World prices show why coins don't make cents
We all have one, that bottle, jar, dish or piggy bank full of loose change we hope one day will add up to a whole lot more. But that day may well have come and gone and you didn't even realise it.
At least once in recent years, as metal prices surged, the cost of making a humble coin exceeded its denomination. That is, the metals required to mint a HK$1 coin cost more than the value of a HK$1 coin.
With some of them forgotten at home, many lost and others damaged, the number of coins in circulation has dropped by 280 million to 5.25 billion since the Hong Kong government stopped making new coins in 1998. Over the same period, metal prices have rocketed and it could cost the Monetary Authority a fortune to make new coins now.
According to the regulator, HK$1, HK$2 and HK$5 coins are made of cupronickel, a copper alloy usually containing 75 per cent copper and 25 per cent nickel.
In 1998, copper cost the equivalent of about 1 HK cent per gram and nickel about 5 HK cents on the London Metal Exchange.
But nine years later, costs have surged to 6 HK cents per gram for copper and 41 HK cents for nickel.
This means the cost of making a HK$1 coin, excluding labour costs, was 15 HK cents in 1998. But in 2007, when nickel prices peaked, the cost reached HK$1.07 - more than the coin's face value.
Now the cost is around 66 cents, still six times as much as in 1998.
Surging metal prices presented a headache for many countries, the president of the Numismatic Society, Ma Tak-wo, said.
'The turbulent nickel market is a pain for minters,' he said.

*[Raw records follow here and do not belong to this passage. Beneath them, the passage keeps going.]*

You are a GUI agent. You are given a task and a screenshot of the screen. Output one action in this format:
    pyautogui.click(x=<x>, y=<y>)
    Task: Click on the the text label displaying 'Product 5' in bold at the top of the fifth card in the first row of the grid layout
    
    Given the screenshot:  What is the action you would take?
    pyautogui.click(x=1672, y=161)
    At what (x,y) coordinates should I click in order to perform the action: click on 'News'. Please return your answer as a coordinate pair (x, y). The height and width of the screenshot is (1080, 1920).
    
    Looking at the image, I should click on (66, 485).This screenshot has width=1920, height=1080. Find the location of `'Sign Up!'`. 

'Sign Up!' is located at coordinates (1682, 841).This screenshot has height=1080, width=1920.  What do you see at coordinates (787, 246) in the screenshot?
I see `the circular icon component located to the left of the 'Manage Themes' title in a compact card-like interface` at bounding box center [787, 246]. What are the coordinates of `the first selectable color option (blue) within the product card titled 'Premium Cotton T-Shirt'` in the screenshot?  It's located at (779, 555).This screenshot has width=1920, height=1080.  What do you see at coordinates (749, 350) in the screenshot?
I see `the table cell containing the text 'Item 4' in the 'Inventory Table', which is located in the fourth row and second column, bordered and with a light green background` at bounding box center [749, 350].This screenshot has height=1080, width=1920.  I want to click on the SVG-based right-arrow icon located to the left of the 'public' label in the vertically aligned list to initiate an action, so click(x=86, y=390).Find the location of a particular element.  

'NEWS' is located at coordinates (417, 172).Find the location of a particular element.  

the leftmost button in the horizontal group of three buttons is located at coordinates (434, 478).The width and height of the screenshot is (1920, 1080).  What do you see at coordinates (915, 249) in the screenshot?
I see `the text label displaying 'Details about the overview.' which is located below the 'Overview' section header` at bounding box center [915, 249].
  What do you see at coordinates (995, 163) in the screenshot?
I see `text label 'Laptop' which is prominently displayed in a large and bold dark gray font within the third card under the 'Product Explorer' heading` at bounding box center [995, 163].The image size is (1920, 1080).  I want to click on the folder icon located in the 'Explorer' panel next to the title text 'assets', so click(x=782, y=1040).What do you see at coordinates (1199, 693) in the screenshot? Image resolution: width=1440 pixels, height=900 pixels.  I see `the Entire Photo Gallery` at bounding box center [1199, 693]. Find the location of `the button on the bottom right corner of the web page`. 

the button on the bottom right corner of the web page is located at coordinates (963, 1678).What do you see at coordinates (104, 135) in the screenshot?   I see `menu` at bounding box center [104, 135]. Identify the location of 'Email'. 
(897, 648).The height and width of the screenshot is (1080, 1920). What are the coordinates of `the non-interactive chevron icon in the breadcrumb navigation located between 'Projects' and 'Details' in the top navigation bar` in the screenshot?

Many regions, including Hong Kong, had sought to use steel as an alternative.
In the 80s, all the local cent coins were made of nickel brass, a combination of copper, zinc and nickel, but since 1993, brass-plated steel had been used instead for 10- and 50-cent coins, Ma said.
On the other hand, 20-cent coins are still made of nickel brass. A rough calculation by the Post showed the cost of making a 20 cent coin out of nickel brass was about 15 HK cents, while making it out of steel would cost about seven-tenths of one cent.
'If the government wants to reduce the cost in making coins, it can change the metal components or reduce their weight,' Ma suggested.
Changing the weight of coins was unusual, but not impossible, and usually took place when there was a complete redesign of a coin.
However, as soft drink and snack machines recognised coins of different values by their weight, if the weight of coins was changed, people had to change the setting of vendor machines too, he said.
The Elizabeth II coin, minted from the 1970s to the 1990s, had a wavy edge and weighed 2.59g. While a bauhinia had replaced the Queen's face on coins after the handover, their weight was the same, Ma said.
The rise in the use of 'electronic money' had cut public demand for coins, senior economist at Hang Seng Bank Irina Fan Yuen-yee said.
'Octopus cards and credit cards can be used at stores. People do not use physical money that often,' she said. Coins of smaller denominations could be phased out over coming years, she said.
Dr Mo Pak-hung, an economist at Baptist University, said fast development in Asia ruled out chances for a big drop in metal prices, but coin making would not be a trouble as long as governments explored the use of different materials.
There had been no minting of new coins since 1999 because the demand had been stable, a Monetary Authority spokesman said. It would continue to monitor the trend to see if it was necessary to mint new coins.